(Dataset entries)
╔══
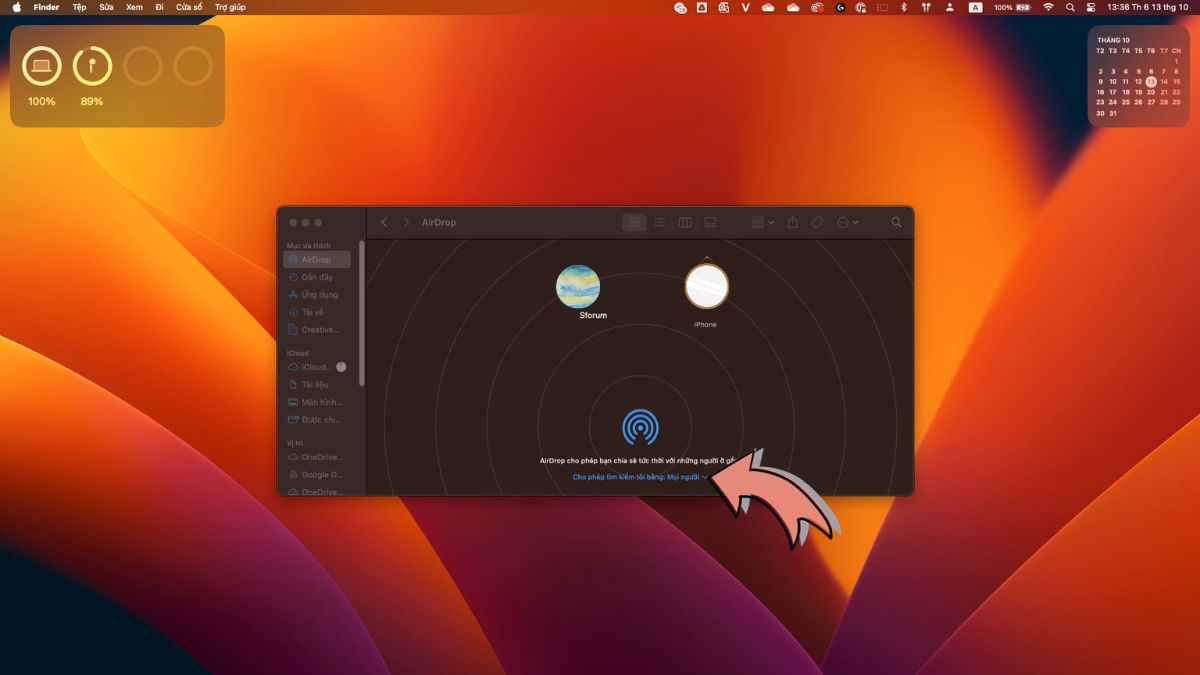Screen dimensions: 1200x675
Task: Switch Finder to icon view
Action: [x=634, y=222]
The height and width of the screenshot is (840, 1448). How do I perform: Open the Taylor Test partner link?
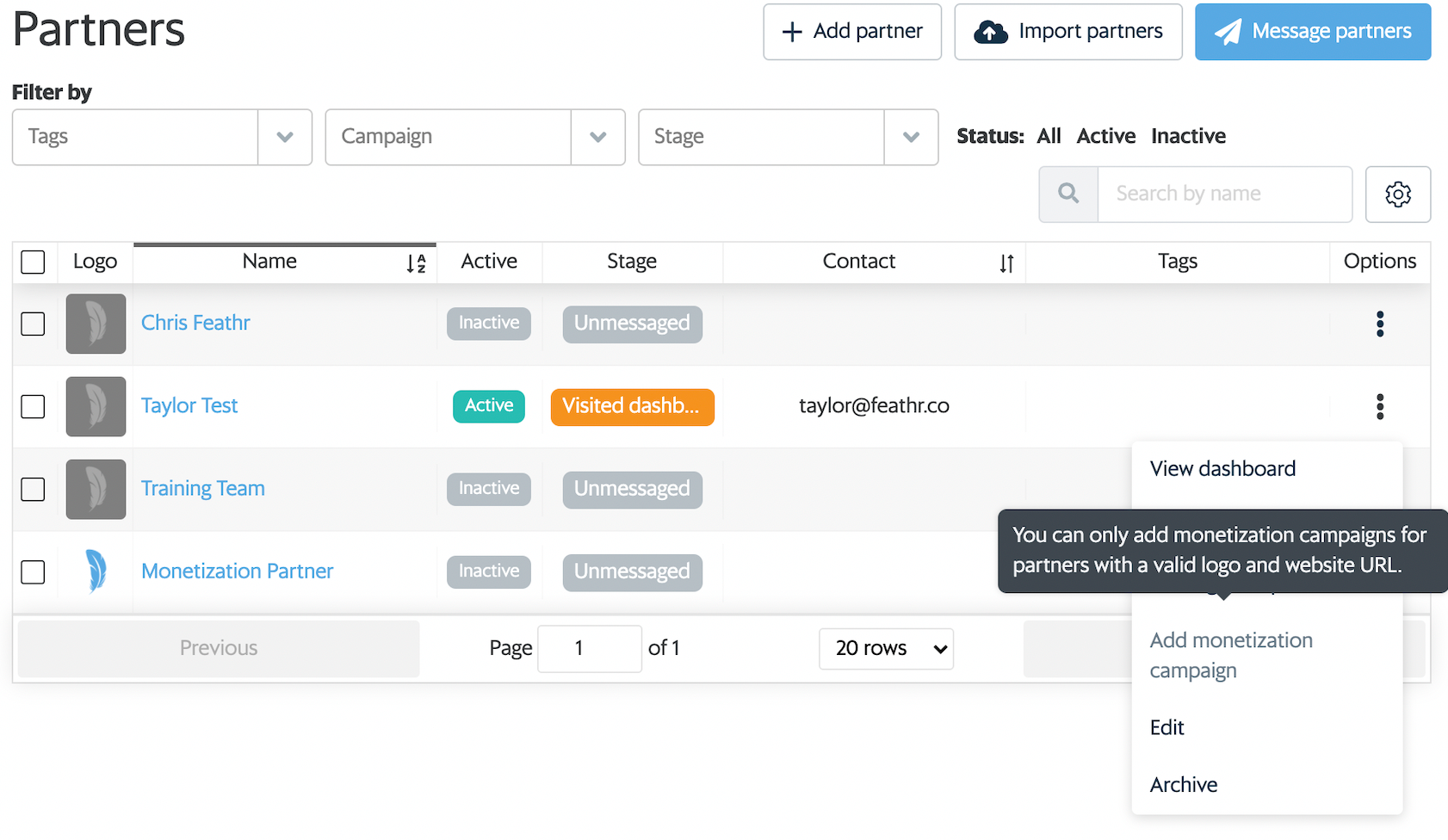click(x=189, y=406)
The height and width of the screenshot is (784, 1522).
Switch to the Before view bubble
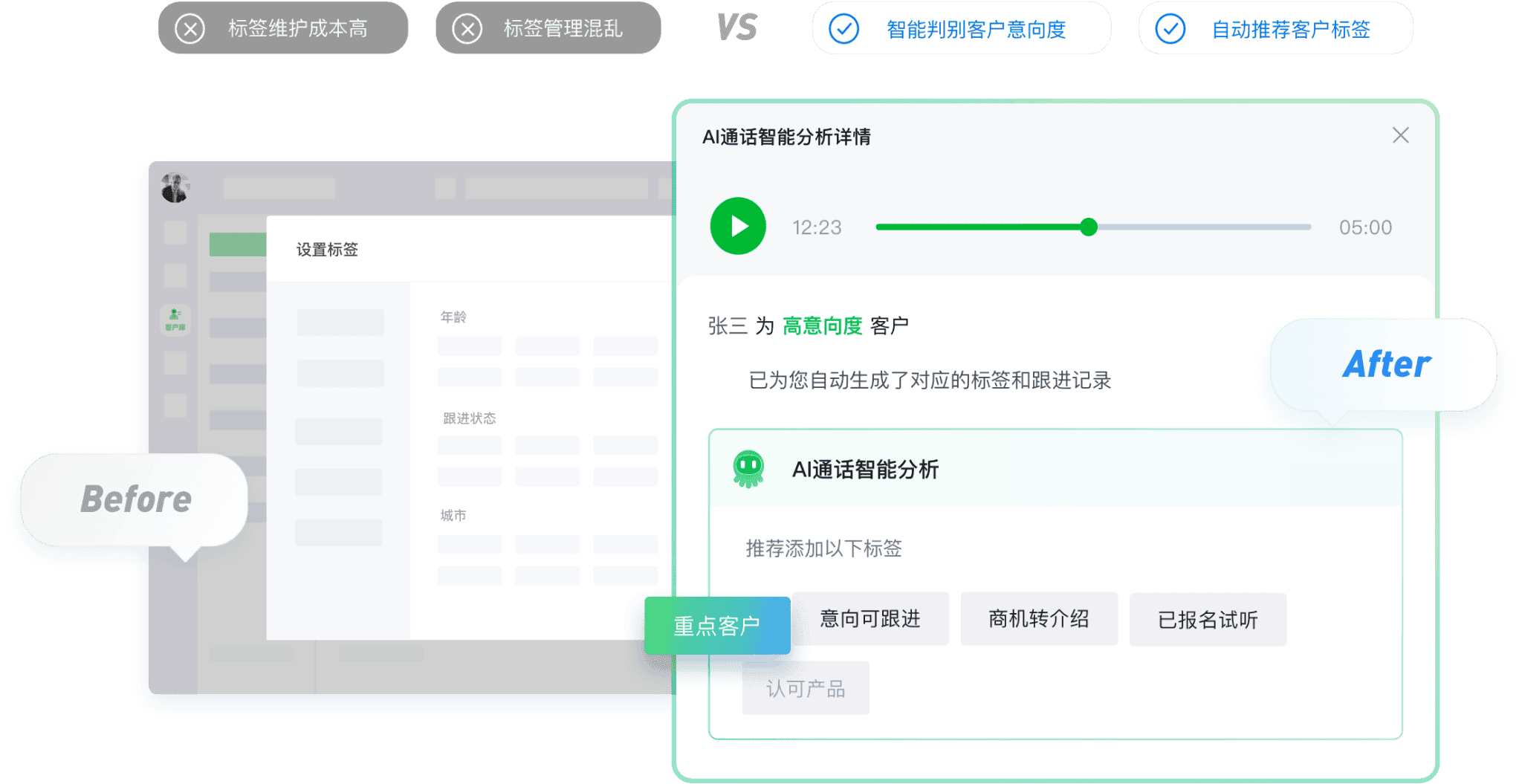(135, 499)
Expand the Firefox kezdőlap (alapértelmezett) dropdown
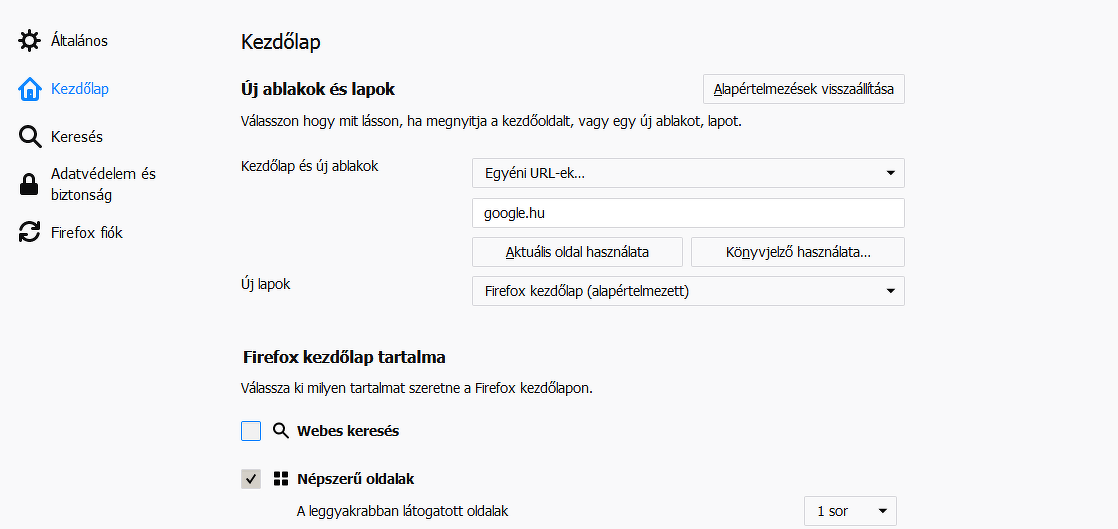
╚══
▶ [OBJECTIVE]:
Can you output every line of the entries above word for word, leaving out the pictures?

▶ [TASK RESULT]:
Screen dimensions: 1200x675
Task: Switch Finder to icon view
Action: [x=634, y=222]
The height and width of the screenshot is (840, 1448). How do I perform: Open the Taylor Test partner link?
click(x=189, y=406)
The height and width of the screenshot is (784, 1522).
Switch to the Before view bubble
(135, 499)
Expand the Firefox kezdőlap (alapértelmezett) dropdown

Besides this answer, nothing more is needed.